Why do some people still find it difficult to leave after suffering [abuse] in love?

In the last article, we listed some abusive behaviors in unhealthy love relationships, and many people can’t wait to ask: I also know that something is wrong with our love relationship, but we just can’t get rid of it. What should I do? “

In fact, you should know that you are not alone in feeling this way.

Many people, when they are in an unhealthy love relationship, will have complicated and contradictory psychology, which is difficult to separate from the party who abuses them, which is very common.

So, why is it so difficult to get out of an unhealthy relationship?

The idea of [leaving] is contradictory and painful.

In a relationship, we may have experienced each other’s meticulous kindness, seen the indifference behind sugar-coated cannonballs, even tasted the physical pain like punching and kicking, and suffered in economic and personal control.

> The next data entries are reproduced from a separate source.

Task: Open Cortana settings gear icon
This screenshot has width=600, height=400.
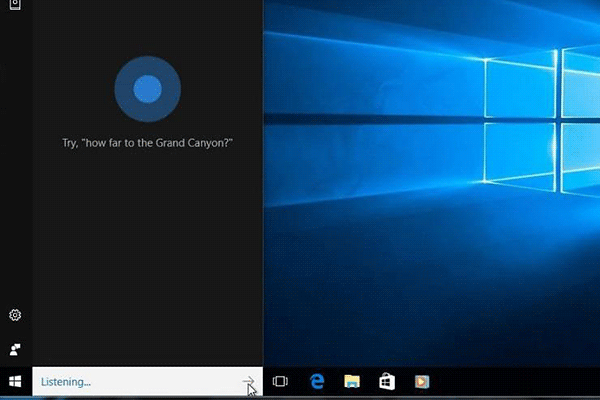Action: [x=15, y=315]
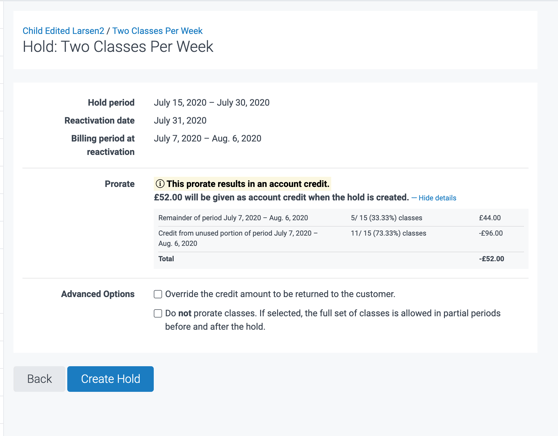The image size is (558, 436).
Task: Click the info icon in the prorate notice
Action: (160, 184)
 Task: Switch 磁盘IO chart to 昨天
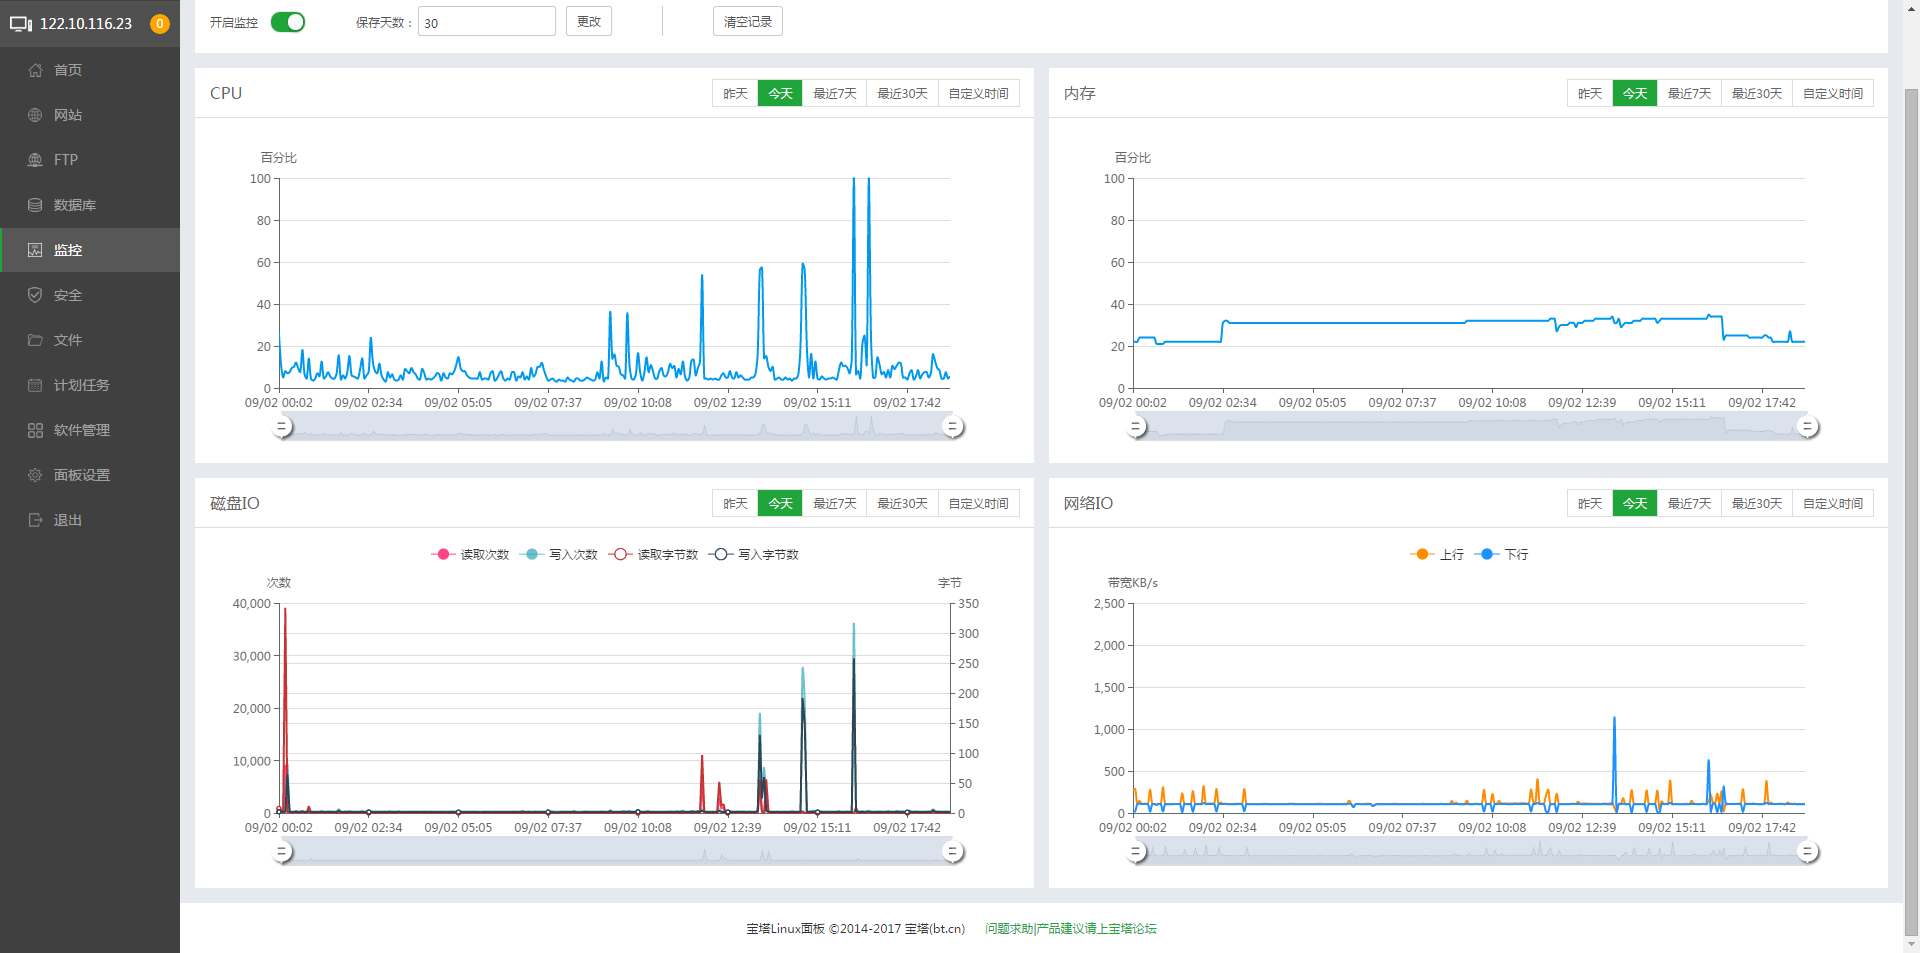pos(735,503)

You also want to leave him/her very much, but you don’t know why, you go back to your lover many times.

You may have experienced the following ambivalence:

  1. Fear: When you choose to leave, you may be very afraid that the other person will threaten your family, your pet and even your personal safety. Many times, such threats are real. This makes you very scared.

  2. Think abuse is normal: you may come from an unhappy family, and your parents often fall in love and kill each other in a very abusive and violent way, so you mistakenly think that your love is also full of love and hate, punching and kicking, and emotional control.

  3. Fear of coming out: Most of the time, abuse in homosexuals may be more hidden than in heterosexuals, because lovers threaten to maintain your relationship by revealing your sexual orientation. This is especially terrible for many people who are still exploring their sexual orientation, and they are afraid of rejection from their families and evaluation from others.

  4. Embarrassment: I believe many people will find it difficult to say that [they were abused]. Because the abusive relationship has made them think it is their fault to fall in love with a lover who will abuse people. Therefore, they are very afraid that their family and friends will judge them and get comments such as [how can you fall in love with such scum].

  5. Low self-esteem: Sometimes you may experience low self-esteem before you get involved in an unhealthy relationship, and sometimes, in such a poisonous relationship, you destroy your confidence and convince you that [everything is my own fault]!

  6. Love: When we are deeply in love, We think that our abusive partner will change because of us. Even the other party will make us feel that breaking up means that [we are not worthy of love, we are the loser who is not loved], that this is the only love we can get, and that is one of the reasons that bind a person to a bad relationship.

External pressure makes it impossible to leave easily.

This part of the pressure may come from your relatives and friends, even your parents.

Most of the time, if your lover’s abuse and violence are very hidden, your family will find it difficult to believe your feelings. This will make people feel more troubled, helpless and even suspect that it is their own fault.

At the same time, the stereotype of gender roles of men and women under traditional culture may also bring pressure, making people who suffer violence bear more silently.

1. Mistrust of authority

I believe some people may have experienced domestic violence and turned to the police for help.

But even if they called the police, the police only advised them and sent them off in a state of “it is difficult for honest officials to break up household affairs”.

When you are still in love, even the police will think that this is a “trivial matter”.

When China’s first anti-domestic violence law was submitted, whether cohabiting couples were protected was also controversial. Fortunately, on March 1, 2016, the first anti-domestic violence law implemented in China clearly stated that cohabiting couples were indeed protected by law and could even apply for a personal safety restriction order.

This is already a great progress!

2. Economic independence

You may live in the same room with your lover, and he also pays your credit card bill, and you may leave [annoying job] under his influence, so that there is not enough money to support you to leave him.

3. Lack of social support

You want to leave him/her very much. You may be in a foreign country. You have no friends or family or relatives to take refuge in, so you have to barely make ends meet.

4. Physical disability

If your physical condition depends on the care of your abusive lover, you may feel that he may even threaten your life.

This dependence has deepened so much that it is difficult for you to leave this sadistic love.